Enfilé el coche por la avenida. El viento, cada vez más fuerte, azotaba los cristales. Fuera, en el mar, podía distinguir ocasionales cabrillas. Débilmente fosforescentes, se elevaban como fantasmas y pronto quedaban atrás, en la oscuridad. La mujer escudriñaba las playas desiertas. Levantó la ventanilla del lado del mar.

—¿Está bien, Mrs. Hendricks?

—Estoy bien. Pero, por favor, no me llame así —parecía más joven y menos segura de sí misma, en el tono de su voz—. Me hace sentir falsa. Llámeme Kitty, si quiere.

—¿Usted no es la señora de Hendricks?

—Legalmente lo soy. Pero no hemos vivido juntos últimamente. Harry se hubiera divorciado de mí hace tiempo, pero es católico práctico y alimenta la esperanza loca de que vuelva con él —se asomó y miró por la ventanilla—. Ya hemos hecho casi medio kilómetro. ¿Dónde está el coche?

No lo podía ubicar. Ella empezó a ponerse nerviosa. Di vuelta y vi el agujero de la cerca y el fuego detrás, que ahora se había reducido a unos pocos carbones débilmente encendidos. Los tres borrachos habían desaparecido, dejando la botella vacía y el olor del vino derramado.

—¿Qué hace? ¿Está Hendricks allí? —me gritó Kitty.

—No.

Atravesó la cerca. Aún llevaba el bolso y la radio, colgando de la muñeca. La radio cantaba, como si se tratara de una persona separada a medias de Kitty. Miró en derredor, apretándose el abrigo contra el cuerpo. No había nada para ver, salvo el fuego moribundo, las vías de tren brillando débilmente en la noche estrellada y la tierra pisoteada y fea.

—¡Madre Santa! —Exclamó Kitty—. No ha cambiado nada en veinte años.

—¿Conoce este lugar?

—Debería conocerlo. Nací a dos cuadras de acá, cruzando las vías —torciendo el gesto, añadió—: Los dos lados de la vía son un mal lugar para los que viven aquí cerca. Los trenes solían hacer saltar a los platos, en la cocina de mi madre —miró en la oscuridad, por encima del terraplén del ferrocarril—. Por lo que sé, mi madre vive todavía allá.

—Podríamos ir a ver.

—¡No! No tengo el valor suficiente para enfrentarla. Quiero decir que lo que pasó, pasó.

Hizo un vago movimiento hacia la cerca de cipreses, como si el lugar pudiera traicionarla, induciéndola a seguir sus confidencias. Podía sortear los peligros de una habitación de hotel, pero no los reclamos de la noche salvaje, en el campo abierto. Su temor la hizo enfrentarme:

—¿Por qué me trajo aquí?

—Fue idea suya.

—Pero usted me dijo que el coche de Harry…

—Aparentemente, ha sido robado.

Retrocedió tambaleándose sobre sus tacones altos, hacia las ásperas ramas negras de los cipreses. Todo lo que podía verle era la pálida forma de su cara y el brillo de sus ojos y su boca.

—No hubo nunca ningún coche. ¿Qué clase de coche era?

—Un Cadillac.

—Ahora sé que miente. ¿De dónde iba a sacar Harry un Cadillac?

—Probablemente del negocio de autos usados, es un coche viejo. —Parecía no oírme. Su respiración se hacía más rápida.

—Nunca hubo ningún coche —murmuró—. Usted viene de Las Vegas, ¿no es cierto? y me ha traído aquí para matarme.
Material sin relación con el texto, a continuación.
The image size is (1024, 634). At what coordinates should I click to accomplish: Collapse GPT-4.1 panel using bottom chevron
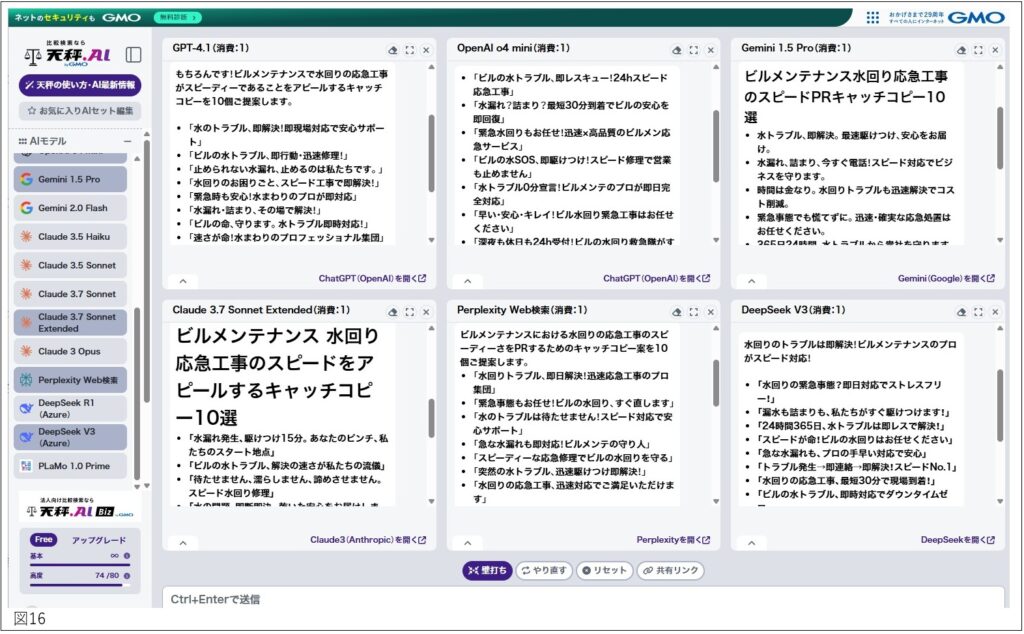click(x=183, y=281)
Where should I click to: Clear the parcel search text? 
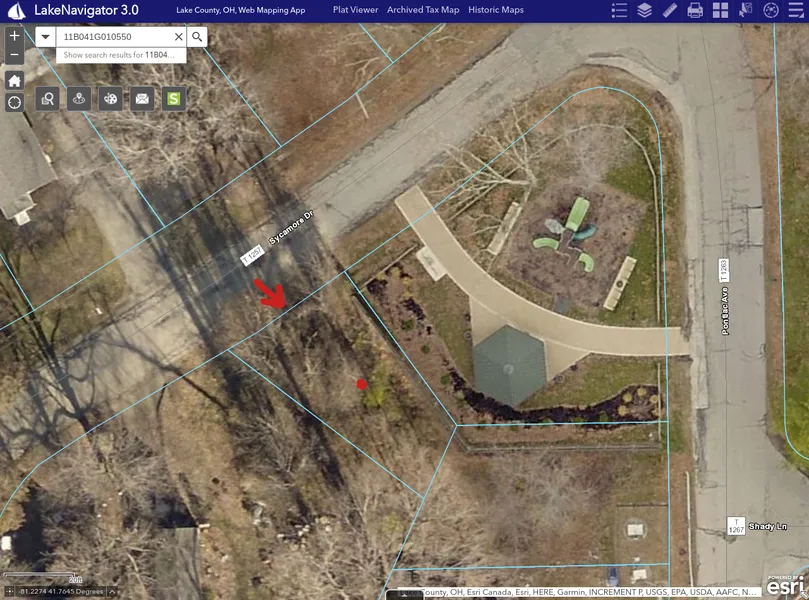tap(178, 37)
—No diga tonterías, Kitty.

—No me llame Kitty —su voz, por momentos, se hacía más y más infantil. Tal vez su mente estaba retrocediendo hacia algo que debía haber pasado hace años, entre los trenes que hacían sonar los platos de la cocina de su madre—. Usted me engañó para que viniera a este lugar y ahora no me quiere dejar ir.
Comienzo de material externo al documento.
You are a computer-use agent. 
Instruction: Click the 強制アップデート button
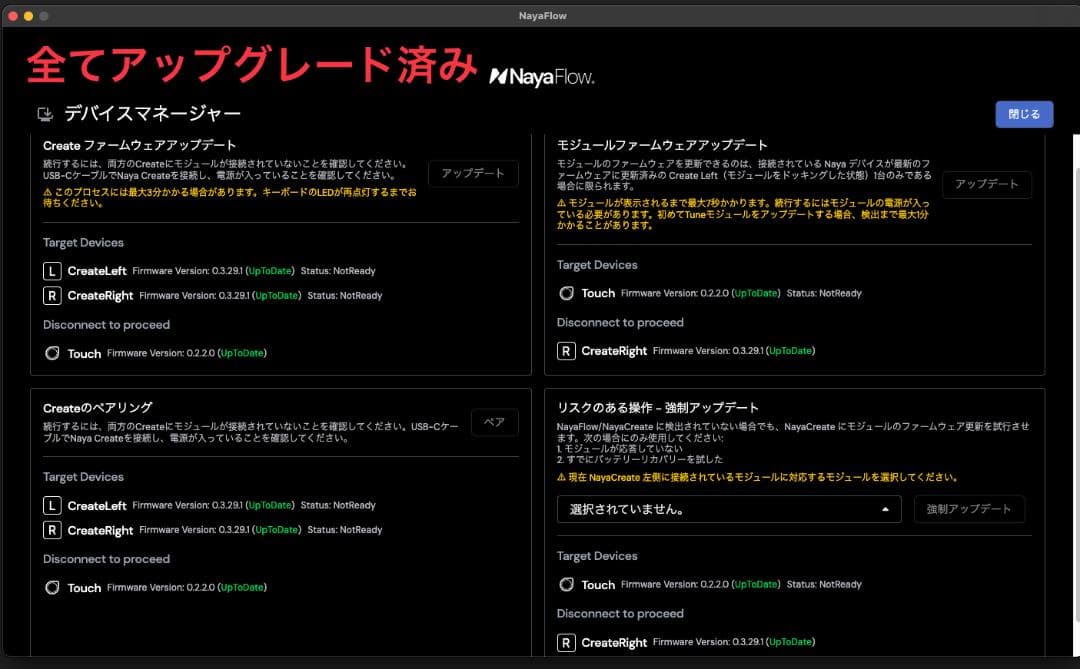click(969, 508)
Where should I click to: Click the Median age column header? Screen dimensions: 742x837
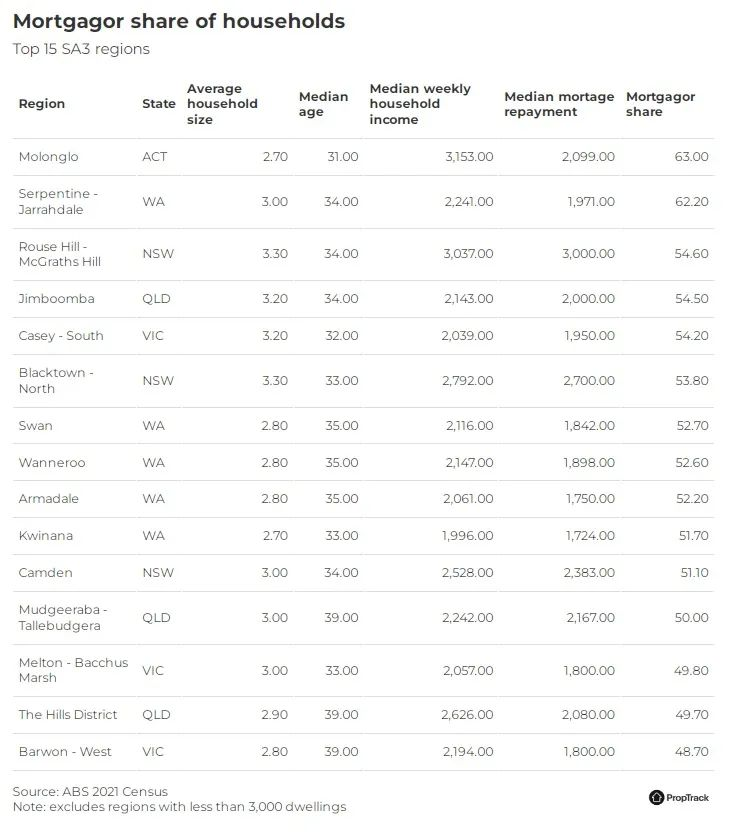click(x=323, y=104)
—Váyase. ¡Váyase de una vez!

Retrocedió más aun en los cipreses, como un animal nocturno. Su radio sonaba en la oscuridad. El aroma de su perfume me llegó, mezclado con el olor del aceite Diesel, el vino y el fuego.

En mi interior, en un relámpago rojo, sentí como dos personas y un puñado de circunstancias pueden colaborar para que se produzca un crimen impremeditado. En el fondo, pensé, ella desea ser asesinada.
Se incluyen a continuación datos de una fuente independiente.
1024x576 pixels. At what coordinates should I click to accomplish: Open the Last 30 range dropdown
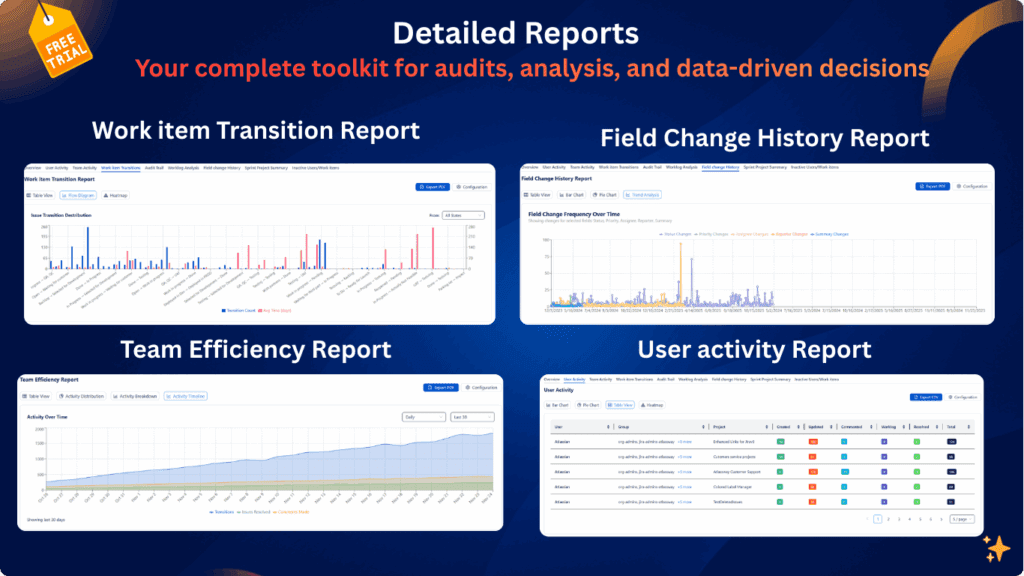[x=472, y=417]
Se acurrucó entre las sombras, murmurando:

—No se me acerque… se lo contaré a mi viejo…

—¡Salga de allí, estúpida!

El grito que había estado afinando, brotó. La busqué ciegamente y la tomé por la cintura, acercándola a mí. Emitió unos sonidos entrecortados y revoleó la radio contra mi cabeza. Al pegarme de refilón, la radio se quedó en silencio, como si la parte musical de la personalidad de Kitty hubiera muerto de muerte violenta.

La dejé ir. Se alejó corriendo torpemente, sobre sus tacones altos, saltando sobre las múltiples vías hasta no ser más que una sombra confusa, un sonido apresurado en la noche.